“To live alone one must be either a beast or a god, says Aristotle. Leaving out the third case: one must be both - a philosopher.”
“I tell you: one must still have chaos in one, to give birth to a dancing star. I tell you: you have still chaos in you.”
“What is love but understanding and rejoicing that another lives, works, and feels in a different and opposite way to ourselves? That love may be able to bridge over the contrasts by joys, we must not remove or deny those contrasts.”
“We laugh at a man who, stepping out of his room at the very minute when the sun is rising, says, “It is my will that the sun shall rise”; or at him who, unable to stop a wheel, says, “I wish it to roll”; or, again, at him who, thrown in a wrestling match, says, “Here I lie, but here I wish to lie.” But, joking apart, do we not act like one of these three persons whenever we use the expression “I wish”?”

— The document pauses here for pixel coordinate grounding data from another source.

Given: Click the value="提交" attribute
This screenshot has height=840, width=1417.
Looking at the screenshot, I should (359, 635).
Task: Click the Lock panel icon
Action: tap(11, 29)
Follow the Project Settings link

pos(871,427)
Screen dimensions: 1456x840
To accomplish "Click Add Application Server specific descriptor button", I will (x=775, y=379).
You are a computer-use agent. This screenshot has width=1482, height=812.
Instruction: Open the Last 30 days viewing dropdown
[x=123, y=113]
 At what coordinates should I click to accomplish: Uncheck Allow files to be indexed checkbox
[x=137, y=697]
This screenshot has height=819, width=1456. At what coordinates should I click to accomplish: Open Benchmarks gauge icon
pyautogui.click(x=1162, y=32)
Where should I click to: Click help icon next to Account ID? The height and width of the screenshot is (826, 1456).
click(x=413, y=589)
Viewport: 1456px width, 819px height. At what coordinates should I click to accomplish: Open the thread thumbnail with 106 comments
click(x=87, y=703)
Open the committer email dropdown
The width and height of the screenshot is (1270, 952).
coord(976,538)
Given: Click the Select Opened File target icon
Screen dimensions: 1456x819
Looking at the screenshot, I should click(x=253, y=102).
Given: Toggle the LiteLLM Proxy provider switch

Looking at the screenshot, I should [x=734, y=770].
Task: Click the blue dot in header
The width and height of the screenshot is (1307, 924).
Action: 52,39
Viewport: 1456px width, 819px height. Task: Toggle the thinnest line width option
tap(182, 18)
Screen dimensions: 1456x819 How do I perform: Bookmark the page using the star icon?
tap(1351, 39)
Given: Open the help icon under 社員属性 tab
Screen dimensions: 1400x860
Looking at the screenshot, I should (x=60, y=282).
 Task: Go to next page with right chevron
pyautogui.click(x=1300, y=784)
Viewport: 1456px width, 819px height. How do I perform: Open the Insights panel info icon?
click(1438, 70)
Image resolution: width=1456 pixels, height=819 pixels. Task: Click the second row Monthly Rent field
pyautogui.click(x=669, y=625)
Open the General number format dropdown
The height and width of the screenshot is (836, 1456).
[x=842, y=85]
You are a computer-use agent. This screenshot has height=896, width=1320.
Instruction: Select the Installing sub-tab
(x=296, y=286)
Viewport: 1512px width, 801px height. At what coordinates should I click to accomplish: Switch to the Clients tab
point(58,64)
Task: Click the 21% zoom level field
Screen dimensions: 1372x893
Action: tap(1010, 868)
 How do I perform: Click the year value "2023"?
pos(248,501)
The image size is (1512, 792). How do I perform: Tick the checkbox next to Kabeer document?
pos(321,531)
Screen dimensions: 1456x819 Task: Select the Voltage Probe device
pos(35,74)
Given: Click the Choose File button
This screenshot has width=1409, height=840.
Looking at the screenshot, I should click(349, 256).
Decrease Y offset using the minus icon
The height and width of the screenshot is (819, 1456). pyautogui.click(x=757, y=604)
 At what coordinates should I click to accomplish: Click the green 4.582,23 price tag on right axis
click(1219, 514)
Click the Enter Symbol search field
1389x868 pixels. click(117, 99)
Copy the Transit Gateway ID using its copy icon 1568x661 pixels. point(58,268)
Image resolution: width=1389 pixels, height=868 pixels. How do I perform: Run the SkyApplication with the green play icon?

“Dead are all gods: now we want the overman to live.”
“Where one can no longer love, there one should pass by.”
“It is not enough that you understand in what ignorance man and beast live; you must also have and acquire the will to ignorance. You need to grasp that without this kind of ignorance life itself would be impossible, that it is a condition under which alone the living thing can preserve itself and prosper: a great, firm dome of ignorance must encompass you.”